GIVEN DATA section start

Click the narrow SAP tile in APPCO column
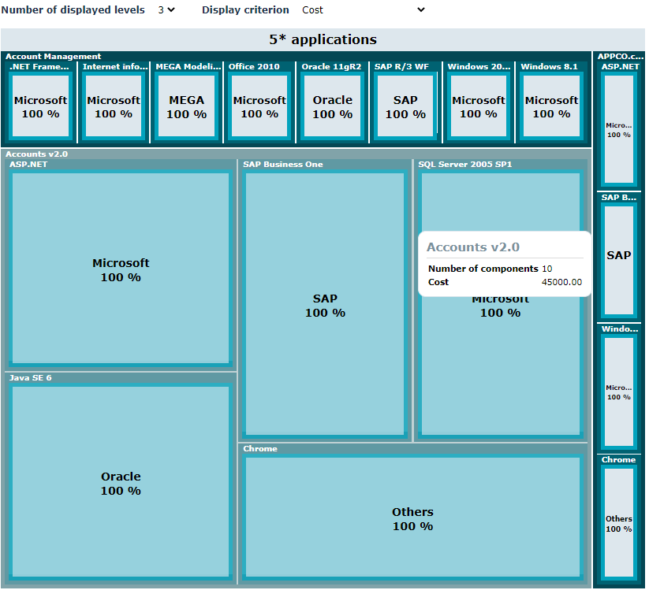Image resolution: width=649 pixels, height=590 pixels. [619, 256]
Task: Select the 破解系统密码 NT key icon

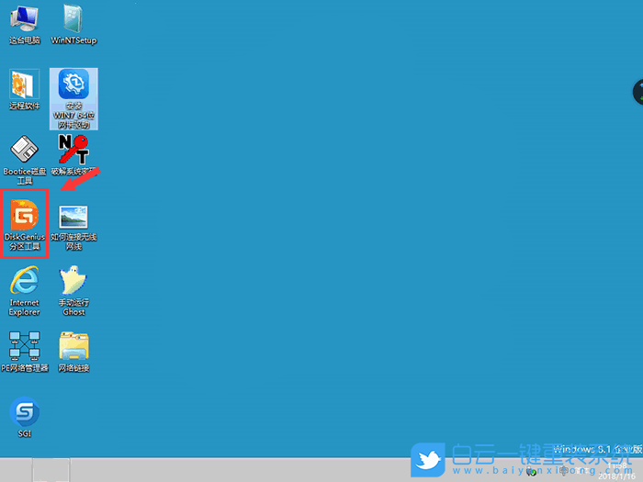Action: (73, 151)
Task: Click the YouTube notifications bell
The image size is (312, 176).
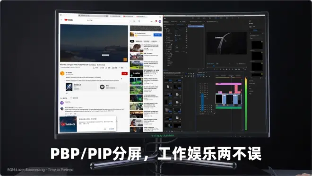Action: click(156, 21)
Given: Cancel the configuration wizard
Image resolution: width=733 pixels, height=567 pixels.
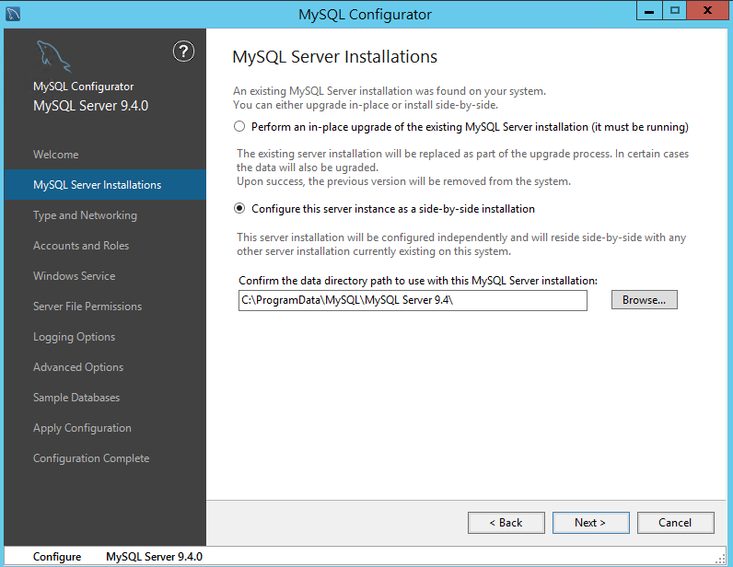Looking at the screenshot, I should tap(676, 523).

GIVEN DATA section end

§ **EXERCISE BRIEF**
What is needed is an exact repetition of every line from the line with "The image size is (312, 176)." to the end of the data above, both ends included, with no pictures.

§ **PROBLEM SOLUTION**
The image size is (312, 176).
Action: click(156, 21)
Given: Cancel the configuration wizard
Image resolution: width=733 pixels, height=567 pixels.
Looking at the screenshot, I should tap(676, 523).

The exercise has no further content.